No particular order here, I just remembered a thread where America said the whole Caring About Indie Music scene really went off a cliff after the last decade and figured it's deep enough in the rear-view now to look back fondly on it.
Grizzly Bear - "Two Weeks"
I never really understood the hype around Grizzly Bear. Most of their music just sounds like freeform mumbling and burbling to me. But for one shining moment, they decided to write a pop song, and it was glorious.
Some creative soul set it to scenes from Le ballon rouge and the result is so perfect that it's a shame the band didn't come up with it first.
Yeah Yeah Yeahs - "Maps"
Feels like there's such a consensus on this song's place in the pantheon that I can't really add much except that I've been listening to this song on a regular basis since the summer of 2004 and only just a few hours ago did it dawn on me that Karen O sounds like Chrissie Hynde here.
Mountain Goats - "This Year"
I love the Mountain Goats and would have made sure to see them anyway back in 2012, but I went to that concert because I
desperately needed to hear and communally sing along to this song.
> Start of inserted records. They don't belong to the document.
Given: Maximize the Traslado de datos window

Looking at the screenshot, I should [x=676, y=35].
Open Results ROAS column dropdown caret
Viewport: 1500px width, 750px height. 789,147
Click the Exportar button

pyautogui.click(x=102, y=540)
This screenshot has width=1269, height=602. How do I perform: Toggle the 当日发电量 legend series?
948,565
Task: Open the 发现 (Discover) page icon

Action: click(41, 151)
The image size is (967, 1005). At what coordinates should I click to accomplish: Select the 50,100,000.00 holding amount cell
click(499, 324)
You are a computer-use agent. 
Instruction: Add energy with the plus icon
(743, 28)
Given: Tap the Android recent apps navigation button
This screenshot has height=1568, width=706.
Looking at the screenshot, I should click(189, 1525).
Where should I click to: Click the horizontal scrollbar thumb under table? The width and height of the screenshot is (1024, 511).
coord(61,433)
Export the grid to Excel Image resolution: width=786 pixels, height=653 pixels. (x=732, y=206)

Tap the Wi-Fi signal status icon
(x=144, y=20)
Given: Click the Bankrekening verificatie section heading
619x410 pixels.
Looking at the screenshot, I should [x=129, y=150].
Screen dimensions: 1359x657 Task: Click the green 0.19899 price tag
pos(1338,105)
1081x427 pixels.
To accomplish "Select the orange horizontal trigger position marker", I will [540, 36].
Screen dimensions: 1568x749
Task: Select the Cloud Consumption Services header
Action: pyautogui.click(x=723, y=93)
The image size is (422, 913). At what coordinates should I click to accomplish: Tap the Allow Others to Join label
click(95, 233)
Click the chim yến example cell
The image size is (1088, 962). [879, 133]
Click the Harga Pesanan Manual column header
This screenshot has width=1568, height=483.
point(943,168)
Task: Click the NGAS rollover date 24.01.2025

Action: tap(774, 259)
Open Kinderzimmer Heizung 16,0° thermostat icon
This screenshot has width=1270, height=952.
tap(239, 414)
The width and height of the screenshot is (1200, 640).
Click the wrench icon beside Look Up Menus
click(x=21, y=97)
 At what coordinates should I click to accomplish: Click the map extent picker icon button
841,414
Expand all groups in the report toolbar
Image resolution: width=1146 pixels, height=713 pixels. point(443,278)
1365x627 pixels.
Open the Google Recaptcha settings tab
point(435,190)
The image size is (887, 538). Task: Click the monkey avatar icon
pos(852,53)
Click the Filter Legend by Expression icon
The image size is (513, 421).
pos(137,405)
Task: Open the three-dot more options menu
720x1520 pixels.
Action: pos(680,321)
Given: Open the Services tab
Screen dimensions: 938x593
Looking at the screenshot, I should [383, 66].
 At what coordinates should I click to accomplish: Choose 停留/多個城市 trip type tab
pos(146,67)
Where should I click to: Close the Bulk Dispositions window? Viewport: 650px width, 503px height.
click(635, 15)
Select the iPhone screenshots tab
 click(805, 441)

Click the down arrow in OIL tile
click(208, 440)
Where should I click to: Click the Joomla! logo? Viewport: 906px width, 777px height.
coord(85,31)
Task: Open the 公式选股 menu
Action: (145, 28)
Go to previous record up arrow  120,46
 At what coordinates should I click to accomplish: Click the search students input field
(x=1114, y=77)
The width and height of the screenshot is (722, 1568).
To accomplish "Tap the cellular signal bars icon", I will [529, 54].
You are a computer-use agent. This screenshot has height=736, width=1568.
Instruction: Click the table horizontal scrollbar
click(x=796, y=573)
I hadn't felt like that since high school when I went to Summerfest to hear Average White Band play "Pick Up the Pieces."
Modest Mouse - "Ocean Breathes Salty"
No, not "Float On," which is more "iconic" or whatever as a song of the decade because they said they wrote it to cheer everyone up about George W. Bush, but this was always the far superior song to me.
MGMT - "Time to Pretend"
Allowing this one as an Iconic Song Of The Decade: "This is our decision: to live fast and die young/We've got the vision, now let's have some fun/Yeah it's overwhelming, but what else can we do?/Get jobs in offices and wake up for the morning commute?" is millennialsruinedby2008.mp3
Broken Social Scene - "It's All Gonna Break"
My second-favorite art-rock epic with the lyric "when I was a kid, you fucked me in the ass." The 2005 s/t is near and dear to my heart, way more than
You Forgot It In People, and it was a tough call to pick one song. It came down to this and "Shoreline."
Radiohead - "Idioteque"
Well, it's the
Kid Aest song off
Kid A (surprisingly, this is not the second track, "Kid A"), and it's the album that set the whole decade of music in motion. I remember being bummed out that the chords are a sample from some ur-primitive electronic music and not original.
Arcade Fire - the entirety of
FuneralSeems unfair to pick just one cut off the album, picking from "Wake Up" which was the big hit, the Neighborhood suite, which itself can't be fairly partitioned, "Une année sans lumiere," which is my personal favorite, and "Crown of Love
Arcade Fire - "No Cars Go"
Even more unfair is that I'm double-dipping on the Arcade Fire, which I try to avoid doing on best-of lists, but if I had to pick one song that most purely encapsulated the band's entire artistic mission before James Murphy ruined them with hipster irony, this would have to be the one (the
Neon Bible version, not the EP version). It still gets me down to think of how awesome this band was before they took a lot of advice. The lead single from the new album just answers the question no one ever would have thought to ask: "what if General Public were shitty?"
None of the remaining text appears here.